Health Center - Diabetes
About eight percent of all Americans have diabetes, and the rate is increasing. Learn more about this prevalent and life-threatening disease, including common symptoms, how it affects your health, tips to manage it and prevent complications and ways to reduce your risk factors.
Diabetes Guide
Know Your Blood Sugar Basics
- Blood sugar, or glucose, provides vital energy to all our cells. The hormone insulin, produced in the pancreas, helps glucose get into those cells.
- Blood sugar levels rise and fall to balance your body's needs: up after eating, down when you need to eat.
- When blood sugar rises too high, it causes insulin resistance and prevents glucose from delivering its energy properly. Insulin resistance increases when you're overweight, especially if you carry extra weight in your mid-section.

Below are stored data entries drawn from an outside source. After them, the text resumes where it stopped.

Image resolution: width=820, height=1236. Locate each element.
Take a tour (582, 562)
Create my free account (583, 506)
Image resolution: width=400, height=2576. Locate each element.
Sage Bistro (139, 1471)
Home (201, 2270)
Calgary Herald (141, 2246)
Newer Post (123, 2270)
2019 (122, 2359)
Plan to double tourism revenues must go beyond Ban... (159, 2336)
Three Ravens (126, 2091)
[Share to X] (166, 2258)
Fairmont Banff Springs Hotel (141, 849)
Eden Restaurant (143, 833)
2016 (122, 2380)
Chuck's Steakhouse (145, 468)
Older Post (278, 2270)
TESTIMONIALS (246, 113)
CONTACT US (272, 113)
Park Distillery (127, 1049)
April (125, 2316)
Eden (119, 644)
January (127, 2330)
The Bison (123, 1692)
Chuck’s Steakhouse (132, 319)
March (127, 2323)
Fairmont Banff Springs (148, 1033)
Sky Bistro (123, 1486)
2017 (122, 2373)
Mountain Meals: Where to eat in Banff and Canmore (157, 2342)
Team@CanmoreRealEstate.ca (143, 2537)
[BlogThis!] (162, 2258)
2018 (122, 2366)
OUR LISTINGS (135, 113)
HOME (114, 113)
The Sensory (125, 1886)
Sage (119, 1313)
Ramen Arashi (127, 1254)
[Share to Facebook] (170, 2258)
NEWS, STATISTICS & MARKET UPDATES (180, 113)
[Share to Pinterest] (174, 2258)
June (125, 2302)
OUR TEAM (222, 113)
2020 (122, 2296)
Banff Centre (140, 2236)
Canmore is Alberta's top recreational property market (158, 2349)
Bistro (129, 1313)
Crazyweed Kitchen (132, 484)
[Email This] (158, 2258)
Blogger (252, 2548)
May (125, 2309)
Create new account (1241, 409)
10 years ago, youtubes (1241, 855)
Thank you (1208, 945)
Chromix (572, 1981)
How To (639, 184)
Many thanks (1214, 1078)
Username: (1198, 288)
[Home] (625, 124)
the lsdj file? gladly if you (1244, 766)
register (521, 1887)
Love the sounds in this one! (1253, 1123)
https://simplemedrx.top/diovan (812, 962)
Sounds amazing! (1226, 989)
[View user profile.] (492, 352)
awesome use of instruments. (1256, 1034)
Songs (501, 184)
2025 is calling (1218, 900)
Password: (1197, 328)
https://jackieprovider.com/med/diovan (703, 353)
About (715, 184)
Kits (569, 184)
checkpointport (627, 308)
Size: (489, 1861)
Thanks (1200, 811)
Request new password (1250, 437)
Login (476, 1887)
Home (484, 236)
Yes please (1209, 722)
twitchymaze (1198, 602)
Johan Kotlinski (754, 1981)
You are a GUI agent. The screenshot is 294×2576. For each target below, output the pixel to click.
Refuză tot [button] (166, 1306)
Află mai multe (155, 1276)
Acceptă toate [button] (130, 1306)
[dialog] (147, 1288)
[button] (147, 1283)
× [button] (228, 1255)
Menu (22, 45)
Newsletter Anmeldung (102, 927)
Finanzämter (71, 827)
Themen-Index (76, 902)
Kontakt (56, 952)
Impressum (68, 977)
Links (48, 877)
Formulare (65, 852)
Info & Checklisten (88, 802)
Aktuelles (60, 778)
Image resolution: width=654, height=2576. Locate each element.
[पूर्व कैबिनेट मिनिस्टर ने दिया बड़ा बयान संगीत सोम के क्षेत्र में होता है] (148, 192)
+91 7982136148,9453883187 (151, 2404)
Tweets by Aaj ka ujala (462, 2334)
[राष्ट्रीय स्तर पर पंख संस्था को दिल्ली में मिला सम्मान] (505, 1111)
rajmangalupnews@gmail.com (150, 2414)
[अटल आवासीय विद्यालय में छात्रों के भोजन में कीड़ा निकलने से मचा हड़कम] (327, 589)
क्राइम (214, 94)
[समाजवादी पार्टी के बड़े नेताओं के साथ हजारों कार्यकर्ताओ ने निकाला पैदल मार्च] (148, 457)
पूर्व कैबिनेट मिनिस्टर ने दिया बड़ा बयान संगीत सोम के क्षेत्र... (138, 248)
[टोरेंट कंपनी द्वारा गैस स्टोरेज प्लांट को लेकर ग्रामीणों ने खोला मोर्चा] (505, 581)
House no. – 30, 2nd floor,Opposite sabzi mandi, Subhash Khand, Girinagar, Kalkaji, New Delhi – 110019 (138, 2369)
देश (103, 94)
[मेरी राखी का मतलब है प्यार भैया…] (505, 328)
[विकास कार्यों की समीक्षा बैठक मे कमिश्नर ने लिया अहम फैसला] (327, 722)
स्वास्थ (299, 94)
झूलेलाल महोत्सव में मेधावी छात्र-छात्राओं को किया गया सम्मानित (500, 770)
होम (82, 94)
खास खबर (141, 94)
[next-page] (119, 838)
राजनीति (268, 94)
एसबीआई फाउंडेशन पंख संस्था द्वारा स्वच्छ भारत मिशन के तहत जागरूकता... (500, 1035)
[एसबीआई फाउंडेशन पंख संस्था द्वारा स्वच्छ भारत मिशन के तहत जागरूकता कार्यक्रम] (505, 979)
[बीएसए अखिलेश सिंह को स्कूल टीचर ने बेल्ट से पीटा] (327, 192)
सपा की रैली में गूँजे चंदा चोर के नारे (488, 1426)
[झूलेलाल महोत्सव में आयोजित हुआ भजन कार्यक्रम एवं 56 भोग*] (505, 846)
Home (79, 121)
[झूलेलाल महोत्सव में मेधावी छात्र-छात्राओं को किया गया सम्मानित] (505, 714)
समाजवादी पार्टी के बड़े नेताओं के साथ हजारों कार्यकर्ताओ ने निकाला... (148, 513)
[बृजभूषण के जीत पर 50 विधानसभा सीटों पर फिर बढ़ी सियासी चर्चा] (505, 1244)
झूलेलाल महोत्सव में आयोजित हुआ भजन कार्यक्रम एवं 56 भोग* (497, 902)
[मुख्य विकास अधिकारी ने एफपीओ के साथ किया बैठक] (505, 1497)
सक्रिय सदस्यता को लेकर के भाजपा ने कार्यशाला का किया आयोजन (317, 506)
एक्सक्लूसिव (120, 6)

- Only medical tests can show if you have a healthy blood sugar level. You may be tested after not eating (fasting) for a specific amount of time. Fasting blood sugar levels:
- Normal: 70 to 99 mg/dl
- Prediabetic: 100 to 125 mg/dl
- Diabetic: 126 mg/dl or above
You might also drink a sugary drink and then be tested with an oral glucose tolerance test (OGTT). If your OGTT score is 140 mg/dl to 199 mg/dl you're prediabetic; above that is diabetes.